On Sat, Jul 07, 2001 at 08:33:54AM +0100, David Reid wrote:

> I'd be interested to know of other tools that people use that are available
> for others here * on the list to use improving the code.  So far when pools

insure-lite may help _if_ you use the following trick.
insure-lite is availabe in the non-free section of
redhat 6 cds.  insure itself is about $4,000 USD and
no, they have never heard of open source projects
so they are not interested in providing licenses as
a promotional loss-leader [in complete contrast to
vmware who are very supportive of open source].

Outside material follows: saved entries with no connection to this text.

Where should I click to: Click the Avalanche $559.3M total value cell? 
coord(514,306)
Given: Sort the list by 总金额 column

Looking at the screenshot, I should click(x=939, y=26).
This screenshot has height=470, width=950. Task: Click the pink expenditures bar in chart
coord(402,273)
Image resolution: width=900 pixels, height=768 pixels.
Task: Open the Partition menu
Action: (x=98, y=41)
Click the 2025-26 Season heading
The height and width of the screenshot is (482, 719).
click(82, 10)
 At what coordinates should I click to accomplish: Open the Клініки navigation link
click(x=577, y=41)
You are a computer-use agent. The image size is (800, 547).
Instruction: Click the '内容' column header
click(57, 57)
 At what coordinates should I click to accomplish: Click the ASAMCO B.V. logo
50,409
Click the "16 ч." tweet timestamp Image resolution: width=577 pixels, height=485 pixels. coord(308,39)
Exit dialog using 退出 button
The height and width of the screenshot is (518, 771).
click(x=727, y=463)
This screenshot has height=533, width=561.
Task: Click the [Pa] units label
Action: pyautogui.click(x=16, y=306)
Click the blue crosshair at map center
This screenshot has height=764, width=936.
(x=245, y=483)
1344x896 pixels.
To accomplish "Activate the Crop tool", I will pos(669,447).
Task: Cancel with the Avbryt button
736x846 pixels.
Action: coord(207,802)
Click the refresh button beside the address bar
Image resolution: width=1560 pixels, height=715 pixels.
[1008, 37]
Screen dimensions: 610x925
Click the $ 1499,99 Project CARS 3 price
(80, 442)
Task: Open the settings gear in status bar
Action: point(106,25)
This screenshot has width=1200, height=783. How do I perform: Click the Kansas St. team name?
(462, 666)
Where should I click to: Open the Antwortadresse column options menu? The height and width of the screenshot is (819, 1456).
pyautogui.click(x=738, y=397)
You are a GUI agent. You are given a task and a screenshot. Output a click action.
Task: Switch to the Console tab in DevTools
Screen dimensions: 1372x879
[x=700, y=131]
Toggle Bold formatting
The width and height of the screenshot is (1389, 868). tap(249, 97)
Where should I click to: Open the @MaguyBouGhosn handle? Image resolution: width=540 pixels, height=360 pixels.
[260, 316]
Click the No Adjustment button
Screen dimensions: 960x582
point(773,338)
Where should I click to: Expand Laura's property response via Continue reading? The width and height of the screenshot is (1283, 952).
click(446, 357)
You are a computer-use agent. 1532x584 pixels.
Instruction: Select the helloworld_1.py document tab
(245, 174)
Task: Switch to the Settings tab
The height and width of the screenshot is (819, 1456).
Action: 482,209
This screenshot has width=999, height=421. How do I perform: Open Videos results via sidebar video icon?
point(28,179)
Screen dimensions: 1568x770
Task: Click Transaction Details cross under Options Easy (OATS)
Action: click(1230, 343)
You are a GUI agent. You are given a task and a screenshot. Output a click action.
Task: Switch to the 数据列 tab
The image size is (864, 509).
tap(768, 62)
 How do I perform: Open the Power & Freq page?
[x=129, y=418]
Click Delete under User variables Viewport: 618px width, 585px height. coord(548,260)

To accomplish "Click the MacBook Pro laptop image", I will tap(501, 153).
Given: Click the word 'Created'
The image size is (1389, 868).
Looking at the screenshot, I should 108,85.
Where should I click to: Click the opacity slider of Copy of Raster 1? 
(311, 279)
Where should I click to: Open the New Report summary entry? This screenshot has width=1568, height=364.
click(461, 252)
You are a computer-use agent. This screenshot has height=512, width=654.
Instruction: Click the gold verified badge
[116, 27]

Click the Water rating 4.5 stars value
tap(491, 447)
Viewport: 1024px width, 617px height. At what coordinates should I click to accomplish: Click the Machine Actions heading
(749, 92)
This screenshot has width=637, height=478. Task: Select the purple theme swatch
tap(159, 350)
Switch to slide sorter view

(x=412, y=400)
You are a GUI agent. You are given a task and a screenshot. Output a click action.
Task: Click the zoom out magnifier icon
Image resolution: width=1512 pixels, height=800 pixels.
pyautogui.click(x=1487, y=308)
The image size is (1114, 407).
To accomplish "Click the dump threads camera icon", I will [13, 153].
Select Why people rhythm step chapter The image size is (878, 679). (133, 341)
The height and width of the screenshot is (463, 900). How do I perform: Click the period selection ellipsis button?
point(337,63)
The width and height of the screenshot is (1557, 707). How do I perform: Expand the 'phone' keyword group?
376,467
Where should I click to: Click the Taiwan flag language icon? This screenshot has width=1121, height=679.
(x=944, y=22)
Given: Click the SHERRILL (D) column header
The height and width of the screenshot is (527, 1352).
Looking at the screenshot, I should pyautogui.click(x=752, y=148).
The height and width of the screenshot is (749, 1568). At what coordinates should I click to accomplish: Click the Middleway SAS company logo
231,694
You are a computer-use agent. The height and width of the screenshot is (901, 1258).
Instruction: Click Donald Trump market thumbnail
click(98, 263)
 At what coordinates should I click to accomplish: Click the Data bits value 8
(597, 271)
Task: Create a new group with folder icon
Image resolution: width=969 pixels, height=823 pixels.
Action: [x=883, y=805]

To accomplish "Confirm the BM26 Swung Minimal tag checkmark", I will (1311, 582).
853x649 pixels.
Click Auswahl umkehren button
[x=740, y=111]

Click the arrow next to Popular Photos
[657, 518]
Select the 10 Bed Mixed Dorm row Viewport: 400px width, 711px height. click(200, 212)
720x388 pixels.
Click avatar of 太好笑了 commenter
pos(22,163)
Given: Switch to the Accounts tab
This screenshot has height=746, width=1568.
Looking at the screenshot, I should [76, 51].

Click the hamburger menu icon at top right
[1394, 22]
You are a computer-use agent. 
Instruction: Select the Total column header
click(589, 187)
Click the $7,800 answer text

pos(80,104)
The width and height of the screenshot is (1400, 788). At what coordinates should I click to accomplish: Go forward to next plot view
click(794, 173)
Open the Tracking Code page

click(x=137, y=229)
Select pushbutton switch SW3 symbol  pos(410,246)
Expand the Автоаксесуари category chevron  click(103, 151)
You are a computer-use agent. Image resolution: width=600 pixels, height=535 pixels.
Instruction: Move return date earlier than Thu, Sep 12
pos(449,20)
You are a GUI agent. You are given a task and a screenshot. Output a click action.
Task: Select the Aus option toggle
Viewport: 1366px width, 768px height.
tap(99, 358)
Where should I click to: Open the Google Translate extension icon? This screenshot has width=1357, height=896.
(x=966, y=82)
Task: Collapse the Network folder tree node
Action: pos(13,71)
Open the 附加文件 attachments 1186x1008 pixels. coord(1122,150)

these code fragments come from samba source (GPL):

/*******************************************************************
close the low 3 fd's and open /dev/null in their place
********************************************************************/
void close_low_fds(void)
{
        int fd;
        int i;
        close(0);
        close(1);
#ifndef __INSURE__
        close(2);
#endif
        /* try and use up these file descriptors, so silly
           library routines writing to stdout etc won't cause havoc */
        for (i = 0; i < 3; i++)
        {
                fd = open("/dev/null", O_RDWR, 0);

        
...
...

[except that insure writes out to stderr, so you can't close
that one]


#ifdef __INSURE__

/*******************************************************************
This routine is a trick to immediately catch errors when debugging
with insure. A xterm with a gdb is popped up when insure catches
a error. It is Linux specific.
********************************************************************/
int _Insure_trapr_error(int a1, int a2, int a3, int a4, int a5, int a6)
{
        static int (*fn) ();
        int ret;
        char pidstr[10];
        pstring cmd =
                "/usr/X11R6/bin/xterm -display :0 -T Panic -n Panic -e /bin/sh 
-c 'cat /tmp/ierrs.*.%d ; gdb /proc/%d/exe %d'";

        slprintf(pidstr, sizeof(pidstr), "%d", sys_getpid());
        pstring_sub(cmd, "%d", pidstr);

        if (!fn)
        {
                static void *h;
                h =
                        dlopen
                        
("/usr/local/parasoft/insure++lite/lib.linux2/libinsure.so",
                         RTLD_LAZY);
                fn = dlsym(h, "_Insure_trapr_error");
        }

        ret = fn(a1, a2, a3, a4, a5, a6);

        system(cmd);

        return ret;
}
#endif


[this little trick _is_ actually documented in the insure
documentation.  insure-lite strips out stack-debugging
info, making it almost completely useless... _unless_
you use the above little trick.]

insure is *extremely* good.  if you have used purify, you will
be laughing at it.

insure detects at *run-time*:

- pointer overwriting:

a = malloc(20);
a = b;
return;

(but it doesn,t detect this:

struct foo
{
        void *a;
}

f->a = malloc(20);
memset(f, 0, sizeof(struct foo));

or, it _does_, it detects it as a loss of memory f->a
but not _why_.

but _does_ detect this:

struct foo fa;
struct foo fb;

fa.a = malloc(20);
fa = fb;

cool, huh? :)

- underwriting and overwriting of memory regions and strings

- not freed, freed more than once memory

so, when you do an apr_pool_destroy, it will let you
know immediately if there are any problems AND, get this:
it tells you the stack at the point where the memory
was ALLOCATED!


etc.  there's lots more.  it does a little bit of
compile-time checking, too.


the down-side: a normal 3mb executable compiles up at
80mb.  a 30-times increment in binary  size....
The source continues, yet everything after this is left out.